--- PROBLEM STATEMENT ---
A line below contains "Click the user icon beside nicholas1011", and a later one contains "Image resolution: width=1024 pixels, height=576". Repeat both, with every line between them, exactly.

Recorded data:
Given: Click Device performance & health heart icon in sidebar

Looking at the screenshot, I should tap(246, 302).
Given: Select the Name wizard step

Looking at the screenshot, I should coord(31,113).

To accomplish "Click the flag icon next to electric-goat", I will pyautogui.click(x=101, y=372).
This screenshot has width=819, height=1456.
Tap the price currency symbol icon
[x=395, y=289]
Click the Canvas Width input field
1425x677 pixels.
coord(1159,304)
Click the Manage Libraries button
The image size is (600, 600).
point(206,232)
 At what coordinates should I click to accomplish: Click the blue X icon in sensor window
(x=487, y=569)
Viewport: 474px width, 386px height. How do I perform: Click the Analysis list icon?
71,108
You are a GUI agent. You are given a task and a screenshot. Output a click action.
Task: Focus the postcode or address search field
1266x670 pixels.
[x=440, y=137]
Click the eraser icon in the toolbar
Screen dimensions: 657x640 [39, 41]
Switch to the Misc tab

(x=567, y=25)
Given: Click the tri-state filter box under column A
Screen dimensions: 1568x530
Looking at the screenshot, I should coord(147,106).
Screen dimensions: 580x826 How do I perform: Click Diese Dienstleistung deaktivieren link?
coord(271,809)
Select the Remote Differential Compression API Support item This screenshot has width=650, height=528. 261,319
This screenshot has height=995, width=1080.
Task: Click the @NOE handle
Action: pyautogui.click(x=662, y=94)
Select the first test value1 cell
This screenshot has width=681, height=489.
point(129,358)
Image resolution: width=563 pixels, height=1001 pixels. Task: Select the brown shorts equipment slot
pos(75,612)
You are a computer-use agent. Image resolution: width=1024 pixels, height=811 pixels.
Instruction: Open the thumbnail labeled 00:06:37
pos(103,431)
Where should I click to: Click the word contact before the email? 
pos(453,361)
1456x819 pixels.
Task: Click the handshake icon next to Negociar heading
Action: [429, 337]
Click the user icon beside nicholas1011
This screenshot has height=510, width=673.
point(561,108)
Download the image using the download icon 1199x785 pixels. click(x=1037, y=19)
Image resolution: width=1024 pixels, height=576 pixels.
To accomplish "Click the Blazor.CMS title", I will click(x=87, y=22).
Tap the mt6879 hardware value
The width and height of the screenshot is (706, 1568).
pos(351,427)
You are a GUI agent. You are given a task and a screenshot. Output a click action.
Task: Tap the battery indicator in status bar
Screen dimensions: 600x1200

--- ANSWER TO THIS PROBLEM ---
Click the user icon beside nicholas1011
This screenshot has height=510, width=673.
point(561,108)
Download the image using the download icon 1199x785 pixels. click(x=1037, y=19)
Image resolution: width=1024 pixels, height=576 pixels.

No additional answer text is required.